- He Chooses Smooth Stones
It is significant as well as amusing to see how many Biblical prophets kept sheep before assuming their prophetic office, and how many modern prophets taught school. The schoolhouse has been the vestibule to the church house for a multitude of successful ministers. And it was so with Albert Simpson. He knew he needed the money and God knew he needed the experience, so when only sixteen and looking much younger, he sat with boyish dignity and drilled into a room full of over-age students from the Canadian prairies the fundamentals of education. Some of these students were nearly twice his age, and yet they obeyed him like lambs. He wondered why, and with characteristic modesty fails to see that they are but paying tribute to his inherent gift of leadership. They felt something—and none of them could have told what it was—that made them want to follow that intelligent, self-assured youngster. Their instinct was sound; he was a born leader, and with his ability to influence the masses he could have been a dangerous man if he had fallen into other ways than the ways of God.

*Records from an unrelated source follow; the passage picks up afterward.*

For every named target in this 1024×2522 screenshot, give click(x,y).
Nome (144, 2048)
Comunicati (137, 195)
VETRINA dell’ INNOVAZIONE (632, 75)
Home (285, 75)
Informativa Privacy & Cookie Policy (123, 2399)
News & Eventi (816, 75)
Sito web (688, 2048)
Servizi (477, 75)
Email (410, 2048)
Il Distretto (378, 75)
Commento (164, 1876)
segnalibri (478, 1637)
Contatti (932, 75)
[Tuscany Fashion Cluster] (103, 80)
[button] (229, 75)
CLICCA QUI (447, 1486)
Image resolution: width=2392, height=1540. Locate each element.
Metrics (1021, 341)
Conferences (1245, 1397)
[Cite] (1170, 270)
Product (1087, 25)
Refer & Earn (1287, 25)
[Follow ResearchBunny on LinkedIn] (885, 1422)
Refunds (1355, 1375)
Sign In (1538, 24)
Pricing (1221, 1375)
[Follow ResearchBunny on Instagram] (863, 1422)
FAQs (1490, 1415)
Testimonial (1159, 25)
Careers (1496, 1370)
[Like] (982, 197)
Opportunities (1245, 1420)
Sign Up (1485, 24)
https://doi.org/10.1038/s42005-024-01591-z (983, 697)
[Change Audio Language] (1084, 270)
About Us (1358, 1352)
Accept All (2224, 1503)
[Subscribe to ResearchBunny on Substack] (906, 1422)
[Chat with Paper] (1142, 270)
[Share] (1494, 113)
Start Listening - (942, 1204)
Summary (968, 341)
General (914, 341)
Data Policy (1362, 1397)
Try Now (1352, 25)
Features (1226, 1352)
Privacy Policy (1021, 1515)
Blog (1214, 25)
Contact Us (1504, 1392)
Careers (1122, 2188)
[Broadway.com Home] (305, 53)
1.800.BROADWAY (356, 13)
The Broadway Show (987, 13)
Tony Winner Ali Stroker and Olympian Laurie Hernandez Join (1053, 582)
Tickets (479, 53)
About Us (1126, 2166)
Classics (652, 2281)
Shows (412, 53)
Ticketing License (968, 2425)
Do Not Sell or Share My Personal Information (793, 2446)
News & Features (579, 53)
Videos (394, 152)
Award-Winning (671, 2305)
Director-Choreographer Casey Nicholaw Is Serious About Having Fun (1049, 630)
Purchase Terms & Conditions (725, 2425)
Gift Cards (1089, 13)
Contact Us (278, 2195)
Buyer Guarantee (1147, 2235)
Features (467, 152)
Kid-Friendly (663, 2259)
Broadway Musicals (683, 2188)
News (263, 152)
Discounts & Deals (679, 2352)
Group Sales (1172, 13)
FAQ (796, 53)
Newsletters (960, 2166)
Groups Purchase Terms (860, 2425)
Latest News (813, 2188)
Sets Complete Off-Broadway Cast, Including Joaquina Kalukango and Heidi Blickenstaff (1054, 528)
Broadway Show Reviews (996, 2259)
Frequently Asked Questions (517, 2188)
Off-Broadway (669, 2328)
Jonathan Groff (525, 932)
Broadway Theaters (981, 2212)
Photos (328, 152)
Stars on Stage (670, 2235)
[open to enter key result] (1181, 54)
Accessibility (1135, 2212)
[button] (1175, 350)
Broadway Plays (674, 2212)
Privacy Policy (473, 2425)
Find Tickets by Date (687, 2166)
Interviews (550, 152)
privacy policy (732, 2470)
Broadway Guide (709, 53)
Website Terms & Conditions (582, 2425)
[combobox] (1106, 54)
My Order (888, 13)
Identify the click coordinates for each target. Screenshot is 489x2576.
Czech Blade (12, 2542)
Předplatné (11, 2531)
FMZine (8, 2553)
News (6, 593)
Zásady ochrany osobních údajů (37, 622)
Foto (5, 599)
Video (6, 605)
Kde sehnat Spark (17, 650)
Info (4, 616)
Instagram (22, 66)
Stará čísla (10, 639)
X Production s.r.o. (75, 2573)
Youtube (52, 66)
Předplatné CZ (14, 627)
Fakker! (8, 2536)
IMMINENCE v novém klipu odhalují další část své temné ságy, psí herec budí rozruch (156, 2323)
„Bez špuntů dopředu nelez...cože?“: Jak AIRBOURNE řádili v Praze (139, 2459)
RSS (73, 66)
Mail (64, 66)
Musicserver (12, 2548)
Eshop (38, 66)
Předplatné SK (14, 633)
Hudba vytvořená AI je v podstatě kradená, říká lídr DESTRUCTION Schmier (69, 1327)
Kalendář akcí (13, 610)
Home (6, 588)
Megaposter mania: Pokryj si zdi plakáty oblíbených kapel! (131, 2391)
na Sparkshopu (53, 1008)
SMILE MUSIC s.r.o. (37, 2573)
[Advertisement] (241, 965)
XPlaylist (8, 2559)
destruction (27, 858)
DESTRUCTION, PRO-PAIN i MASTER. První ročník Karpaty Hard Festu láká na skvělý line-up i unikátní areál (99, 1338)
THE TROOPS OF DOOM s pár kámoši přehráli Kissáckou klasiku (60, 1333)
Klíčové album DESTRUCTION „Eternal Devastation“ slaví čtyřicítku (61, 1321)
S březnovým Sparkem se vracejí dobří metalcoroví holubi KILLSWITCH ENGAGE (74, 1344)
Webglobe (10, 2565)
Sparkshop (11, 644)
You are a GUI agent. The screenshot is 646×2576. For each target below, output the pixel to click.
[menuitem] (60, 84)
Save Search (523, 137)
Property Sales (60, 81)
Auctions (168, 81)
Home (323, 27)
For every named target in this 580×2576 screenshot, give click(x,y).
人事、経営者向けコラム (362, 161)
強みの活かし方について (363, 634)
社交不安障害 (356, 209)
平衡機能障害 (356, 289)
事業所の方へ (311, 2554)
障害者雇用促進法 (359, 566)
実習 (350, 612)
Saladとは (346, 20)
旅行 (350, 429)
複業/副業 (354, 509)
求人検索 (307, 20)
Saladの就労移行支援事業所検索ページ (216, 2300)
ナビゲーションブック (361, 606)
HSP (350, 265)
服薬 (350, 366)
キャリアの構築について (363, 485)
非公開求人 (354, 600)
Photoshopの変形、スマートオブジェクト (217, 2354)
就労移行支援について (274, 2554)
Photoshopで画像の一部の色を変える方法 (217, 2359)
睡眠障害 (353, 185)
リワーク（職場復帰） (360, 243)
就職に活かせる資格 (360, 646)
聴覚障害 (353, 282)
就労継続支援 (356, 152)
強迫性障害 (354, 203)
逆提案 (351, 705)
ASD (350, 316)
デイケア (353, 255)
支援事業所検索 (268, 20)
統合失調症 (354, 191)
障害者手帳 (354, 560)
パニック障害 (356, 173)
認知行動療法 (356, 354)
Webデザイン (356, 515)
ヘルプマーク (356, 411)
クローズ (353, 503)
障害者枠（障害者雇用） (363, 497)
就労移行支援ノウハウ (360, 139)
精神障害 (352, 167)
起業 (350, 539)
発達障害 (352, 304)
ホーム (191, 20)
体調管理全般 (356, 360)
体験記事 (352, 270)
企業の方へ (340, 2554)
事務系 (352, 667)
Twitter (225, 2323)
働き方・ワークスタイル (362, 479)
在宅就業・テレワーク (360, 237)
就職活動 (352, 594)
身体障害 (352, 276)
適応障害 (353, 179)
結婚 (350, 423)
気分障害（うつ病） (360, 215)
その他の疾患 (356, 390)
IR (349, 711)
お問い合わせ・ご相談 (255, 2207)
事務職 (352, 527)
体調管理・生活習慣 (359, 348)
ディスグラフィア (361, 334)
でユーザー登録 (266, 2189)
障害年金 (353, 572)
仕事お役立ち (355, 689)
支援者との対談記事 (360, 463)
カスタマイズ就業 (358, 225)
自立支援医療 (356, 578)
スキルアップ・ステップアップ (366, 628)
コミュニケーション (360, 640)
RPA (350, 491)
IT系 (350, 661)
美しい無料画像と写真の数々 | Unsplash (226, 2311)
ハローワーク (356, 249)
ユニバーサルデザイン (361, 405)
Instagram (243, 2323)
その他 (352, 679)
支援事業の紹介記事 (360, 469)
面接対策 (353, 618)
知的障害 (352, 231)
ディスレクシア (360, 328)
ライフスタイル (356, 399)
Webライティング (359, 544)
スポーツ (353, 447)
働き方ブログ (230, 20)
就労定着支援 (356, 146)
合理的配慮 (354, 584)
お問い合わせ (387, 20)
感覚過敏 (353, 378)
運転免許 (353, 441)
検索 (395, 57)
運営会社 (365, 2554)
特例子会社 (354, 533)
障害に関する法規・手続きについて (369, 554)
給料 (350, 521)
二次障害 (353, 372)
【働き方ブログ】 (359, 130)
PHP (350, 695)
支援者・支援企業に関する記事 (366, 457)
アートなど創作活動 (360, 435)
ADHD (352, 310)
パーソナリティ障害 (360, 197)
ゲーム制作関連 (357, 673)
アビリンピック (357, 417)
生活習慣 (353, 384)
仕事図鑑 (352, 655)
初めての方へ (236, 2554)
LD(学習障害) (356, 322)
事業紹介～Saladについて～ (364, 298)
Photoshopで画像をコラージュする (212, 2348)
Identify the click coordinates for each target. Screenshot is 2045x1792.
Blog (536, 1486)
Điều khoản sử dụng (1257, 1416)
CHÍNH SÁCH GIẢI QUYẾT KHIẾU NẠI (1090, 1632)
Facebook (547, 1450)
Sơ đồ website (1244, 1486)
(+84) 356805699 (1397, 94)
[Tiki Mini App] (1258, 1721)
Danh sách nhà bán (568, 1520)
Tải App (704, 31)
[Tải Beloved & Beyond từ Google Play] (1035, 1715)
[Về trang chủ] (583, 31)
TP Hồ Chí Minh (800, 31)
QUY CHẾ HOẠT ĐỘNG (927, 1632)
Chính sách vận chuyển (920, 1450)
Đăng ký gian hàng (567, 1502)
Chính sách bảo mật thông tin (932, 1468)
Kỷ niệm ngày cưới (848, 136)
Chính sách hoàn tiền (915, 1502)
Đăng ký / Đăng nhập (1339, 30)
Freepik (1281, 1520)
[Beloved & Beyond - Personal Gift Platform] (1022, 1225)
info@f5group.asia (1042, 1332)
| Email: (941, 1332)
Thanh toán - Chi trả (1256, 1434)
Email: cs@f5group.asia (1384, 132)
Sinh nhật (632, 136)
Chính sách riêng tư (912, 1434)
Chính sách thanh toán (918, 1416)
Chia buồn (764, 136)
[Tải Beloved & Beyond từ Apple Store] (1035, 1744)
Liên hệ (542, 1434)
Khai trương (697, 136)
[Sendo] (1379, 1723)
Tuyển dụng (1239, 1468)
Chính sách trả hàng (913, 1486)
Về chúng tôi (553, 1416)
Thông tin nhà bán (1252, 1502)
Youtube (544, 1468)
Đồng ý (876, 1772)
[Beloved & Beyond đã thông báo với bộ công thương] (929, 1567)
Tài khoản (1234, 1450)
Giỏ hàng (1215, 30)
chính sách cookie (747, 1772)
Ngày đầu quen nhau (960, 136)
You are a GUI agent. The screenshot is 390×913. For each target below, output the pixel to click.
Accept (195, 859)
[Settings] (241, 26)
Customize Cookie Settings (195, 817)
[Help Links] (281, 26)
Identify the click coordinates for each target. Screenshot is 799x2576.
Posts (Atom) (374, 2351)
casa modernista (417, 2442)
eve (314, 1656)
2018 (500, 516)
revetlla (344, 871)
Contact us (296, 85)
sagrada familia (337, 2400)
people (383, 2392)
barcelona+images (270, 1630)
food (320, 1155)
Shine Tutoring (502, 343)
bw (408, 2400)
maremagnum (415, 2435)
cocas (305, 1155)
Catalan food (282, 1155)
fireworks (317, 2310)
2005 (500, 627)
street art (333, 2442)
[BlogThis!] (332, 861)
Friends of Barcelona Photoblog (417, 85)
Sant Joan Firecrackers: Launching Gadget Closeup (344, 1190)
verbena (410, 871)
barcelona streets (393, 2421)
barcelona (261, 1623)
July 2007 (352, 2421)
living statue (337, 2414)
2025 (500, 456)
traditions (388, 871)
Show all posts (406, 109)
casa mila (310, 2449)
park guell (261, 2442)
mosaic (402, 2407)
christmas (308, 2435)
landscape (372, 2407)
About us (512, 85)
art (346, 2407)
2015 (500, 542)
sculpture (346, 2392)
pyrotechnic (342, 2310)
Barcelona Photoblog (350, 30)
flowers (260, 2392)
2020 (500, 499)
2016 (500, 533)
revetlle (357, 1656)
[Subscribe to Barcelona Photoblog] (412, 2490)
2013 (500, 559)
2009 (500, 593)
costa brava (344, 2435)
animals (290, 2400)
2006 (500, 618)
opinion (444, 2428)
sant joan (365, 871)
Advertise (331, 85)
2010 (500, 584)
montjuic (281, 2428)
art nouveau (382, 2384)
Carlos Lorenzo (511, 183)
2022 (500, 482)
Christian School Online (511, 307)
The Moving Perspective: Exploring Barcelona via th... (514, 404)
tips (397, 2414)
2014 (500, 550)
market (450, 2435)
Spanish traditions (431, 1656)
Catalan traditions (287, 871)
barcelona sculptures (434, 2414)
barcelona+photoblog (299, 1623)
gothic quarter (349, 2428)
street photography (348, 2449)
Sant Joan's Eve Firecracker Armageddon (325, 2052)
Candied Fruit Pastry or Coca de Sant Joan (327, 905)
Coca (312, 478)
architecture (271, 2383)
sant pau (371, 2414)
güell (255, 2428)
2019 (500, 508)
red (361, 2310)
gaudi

During these days of teaching and study his spiritual life grew like grass by the water courses. His testimony at this time abounds with phrases that show how the stripling was thriving in his new life of faith: “The promises of God burst upon my soul with a new and marvelous light. The glowing promises of Isaiah and Jeremiah were clothed with a glory that no tongue can express.” He must have literally devoured the Scriptures, and with what he calls “unspeakable ecstasy” he marked his favorite passages. No giant has appeared as yet, but with one spiritual intuition he is choosing smooth stones from the brook. He will need them later on.
At seventeen he decides—as a result of reading again his father’s old favorite, Doddridge—to confirm his spiritual experience by a solemn covenant, God, as the party of the first part, and himself, as party of the second part, being the high contracting parties. The dead seriousness of the boy is apparent here. He sets aside a whole day for fasting and prayer, and then at the close of the day draws up and signs and seals the covenant.
This covenant is one of the most remarkable things produced by any boy—Christian in any period of the Church’s history. Artificial and stilted in language it admittedly is, but back of the old-fashioned language and borrowed mode of speech a great soul is discoverable. The covenant itself runs into about nine-hundred words, and follows an unconscious parallel with a Sunday morning service in the Presbyterian Church in Chatham or any other town of that day.
It begins with the Sunday morning prayer, “O Thou everlasting and almighty God, Ruler of the universe, Thou who madest this world and me Thy creature upon it, Thou who art in every place beholding the evil and the good, Thou seest me at this time and knowest all my thoughts.” A little later comes the hymn, where he says he would,
“Come before Thee as a sinner
Lost and ruined by the fall.”
From there he launches into a Calvinistic sermon that would have warmed the heart of any Scotch Covenanter, but that no boy would ever have thought of by himself: “Thou, O Lord, didst make Adam holy and happy, and gavest him ability to maintain his state:’ (From a boy of seventeen!) “The penalty of his disobedience was death, but he disobeyed Thy holy law and incurred that penalty, and I, as a descendent from him, have inherited this depravity and this penalty. I acknowledge the justness of Thy sentence, O Lord, and would bow in submission before Thee.” Several “points” are developed in the same vein, and then he announces the closing hymn.
“I am now a soldier of the cross,
A follower of the lamb.”
After that comes the benediction, “Now give me Thy Spirit and Thy protection in my heart at all times, and then I shall drink of the rivers of salvation, lie down by still waters, and be infinitely happy in the favor of God.”
This “covenant” is done, of course, in ordinary prose, but the music is in the background plain enough to be heard by any keen ear. The whole thing is an astonishing piece of work, revealing a remarkable familiarity with the Scriptures for a boy of seventeen, and evidencing a psychology entirely dominated by the Church. It is a solemn and beautiful song in the creation of which Paul and Calvin collaborated on the words, and King David wrote the music.
In all this—his school teaching, his eager study, his religious vows and spiritual adventures—there is seen a dual purpose leading him on. There was the over-all purpose of God, of which the boy was but dimly conscious, weaving in every thread of providential circumstance to make a mantle for this prophet; and there was the firm conscious purpose of the boy himself. For there was something sweetly deceptive about this smiling gentle youth. Underneath his mild exterior there lay a will like an iron beam. He had a purpose in his heart that completely controlled him. Once he had settled his call to the ministry this mighty purpose took over and drove him like a benignant master for the rest of his days. If ever there was a man who knew why he was alive that man was A. B. Simpson. He is preparing to answer the old question, ‘“What is the chief end of man?” in deeds as well as in words. No other kind of answer would do for that kind of man.